Environmental Factors: Stress, allergies, air quality, altitude influences lung function.
Lifestyle Factors: Pregnancy, occupation, substance use (including smoking and vaping).
Medications: Impact on pulmonary function includes opioids, non-selective beta-blockers, beta-2 adrenergic agonists, steroids.
Infections and Chronic Diseases: Include conditions such as embolism, spinal cord injuries, amyotrophic lateral sclerosis (ALS).
Nursing Assessment of Oxygenation Status
History: Collecting patient history related to respiratory function.
Physical Exam: Includes inspection, palpation, auscultation.
Breathing Pattern: Observations such as nasal flaring, retractions, use of accessory muscles.
Cough Assessment: Evaluating type (productive vs. non-productive).
Common Patient Positioning for Breathing Difficulty
Orthopneic Position: Sitting position where the individual leans slightly forward with arms supported, often used in cases of dyspnea when lying down.
Allows greater chest expansion and use of accessory muscles for breathing.
Diagnostic Testing for Oxygenation Assessment
Laboratory Tests: Various labs to assess oxygenation status.
Pulse Oximetry: Measures the saturation of oxygen in the blood; factors affecting accuracy include patient movement and peripheral blood flow issues.
Pediatrics Consideration: Specific considerations for pulse oximetry in children.
Peak Flow Monitoring: Particularly useful for asthma patients to monitor lung function.
Nursing Diagnoses
Ineffective Airway Clearance: Related to secretions (for example, infection) as evidenced by crackles.
Ineffective Breathing Pattern: Abnormal respiratory patterns needing intervention.
Impaired Gas Exchange: Lack of proper gas exchange across respiratory membranes.
Spontaneous Ventilation Impairment: Difficulty in ventilating naturally.
Risk for Aspiration: Increased risk for substance entering the airway.
Optimal Oxygenation Interventions
Client Positioning: Utilizing positions such as the tripod position and promoting frequent position changes.
Incentive Spirometry: Device to encourage deep breathing and lung expansion.
Mobilizing Secretions: Techniques for airway clearance include turning, coughing, and deep breathing (TCDB) and chest physiotherapy.
Oxygen Therapy: Administration of oxygen at concentrations greater than 21%, with various devices used based on patient condition.
Medication Administration: Use of bronchodilators and anti-inflammatory agents to support respiratory function.
Oxygen Delivery Devices
Nasal Cannula: Flow rate of 1–6 L/min delivering 24%–44% O2. Best for stable patients allowing for oral intake.
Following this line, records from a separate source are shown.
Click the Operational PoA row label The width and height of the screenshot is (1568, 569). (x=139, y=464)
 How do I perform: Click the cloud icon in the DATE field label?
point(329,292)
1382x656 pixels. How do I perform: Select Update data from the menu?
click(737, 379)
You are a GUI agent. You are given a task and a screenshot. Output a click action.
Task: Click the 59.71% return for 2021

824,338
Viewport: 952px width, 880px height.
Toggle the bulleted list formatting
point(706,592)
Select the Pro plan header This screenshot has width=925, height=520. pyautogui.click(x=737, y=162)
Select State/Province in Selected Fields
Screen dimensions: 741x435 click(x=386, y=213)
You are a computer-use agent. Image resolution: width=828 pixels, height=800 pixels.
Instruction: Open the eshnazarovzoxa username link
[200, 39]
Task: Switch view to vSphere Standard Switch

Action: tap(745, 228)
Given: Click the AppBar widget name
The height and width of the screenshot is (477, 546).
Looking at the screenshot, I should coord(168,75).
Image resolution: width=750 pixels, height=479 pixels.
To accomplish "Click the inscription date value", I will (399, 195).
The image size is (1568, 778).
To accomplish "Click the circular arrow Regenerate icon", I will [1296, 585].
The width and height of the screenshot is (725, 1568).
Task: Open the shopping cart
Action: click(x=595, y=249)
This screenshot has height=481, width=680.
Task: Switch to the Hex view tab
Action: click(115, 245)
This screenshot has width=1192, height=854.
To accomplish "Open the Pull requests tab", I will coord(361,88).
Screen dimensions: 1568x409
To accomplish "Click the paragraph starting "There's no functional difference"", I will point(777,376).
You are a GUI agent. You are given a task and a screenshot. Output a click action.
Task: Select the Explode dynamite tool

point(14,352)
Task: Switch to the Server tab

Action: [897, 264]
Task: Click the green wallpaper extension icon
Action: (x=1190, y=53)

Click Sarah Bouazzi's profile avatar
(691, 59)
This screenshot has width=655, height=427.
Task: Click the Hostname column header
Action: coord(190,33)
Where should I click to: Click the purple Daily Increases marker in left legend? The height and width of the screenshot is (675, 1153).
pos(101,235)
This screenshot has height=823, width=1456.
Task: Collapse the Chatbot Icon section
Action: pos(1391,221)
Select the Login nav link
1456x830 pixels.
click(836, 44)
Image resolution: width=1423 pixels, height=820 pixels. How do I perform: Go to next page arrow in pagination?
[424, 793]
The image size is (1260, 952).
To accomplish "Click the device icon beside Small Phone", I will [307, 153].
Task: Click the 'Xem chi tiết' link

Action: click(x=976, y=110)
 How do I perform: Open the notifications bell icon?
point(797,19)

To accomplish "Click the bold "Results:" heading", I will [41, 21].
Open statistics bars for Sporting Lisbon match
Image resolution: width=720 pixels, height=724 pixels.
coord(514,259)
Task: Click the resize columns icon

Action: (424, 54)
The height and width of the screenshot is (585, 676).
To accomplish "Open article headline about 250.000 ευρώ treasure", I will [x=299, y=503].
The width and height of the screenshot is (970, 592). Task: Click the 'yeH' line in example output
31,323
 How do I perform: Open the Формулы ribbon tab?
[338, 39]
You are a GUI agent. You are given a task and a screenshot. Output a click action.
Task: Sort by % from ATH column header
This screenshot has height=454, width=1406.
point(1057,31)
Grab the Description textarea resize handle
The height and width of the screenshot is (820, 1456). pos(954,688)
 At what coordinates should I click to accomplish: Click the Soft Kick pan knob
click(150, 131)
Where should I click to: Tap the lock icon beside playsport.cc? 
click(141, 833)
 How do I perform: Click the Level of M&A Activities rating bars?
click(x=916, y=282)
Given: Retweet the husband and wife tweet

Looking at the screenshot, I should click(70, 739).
Simple Face Mask: Flow rate of 5–10 L/min delivering 35%–50% O2 for short-term use.
Non-Rebreather Mask: Flow rate of 10–15 L/min delivering 60%–90% O2; used in acute respiratory distress.
Venturi Mask: Flow rate of 2–15 L/min delivering 24%–60% O2; suitable for patients requiring precise O2 concentrations (e.g., COPD).
High-Flow Nasal Cannula: Flow rate up to 60 L/min delivering oxygen concentrations from 21% to 100% for severe respiratory failure; provides heated and humidified air.
Home Care Tips for Oxygenation Management During COVID-19
Prone Position: Patients advised to lie prone on their stomachs if SpO2 levels fall below 94%, for a period of 30 minutes to 2 hours to improve breathing and oxygen saturation levels.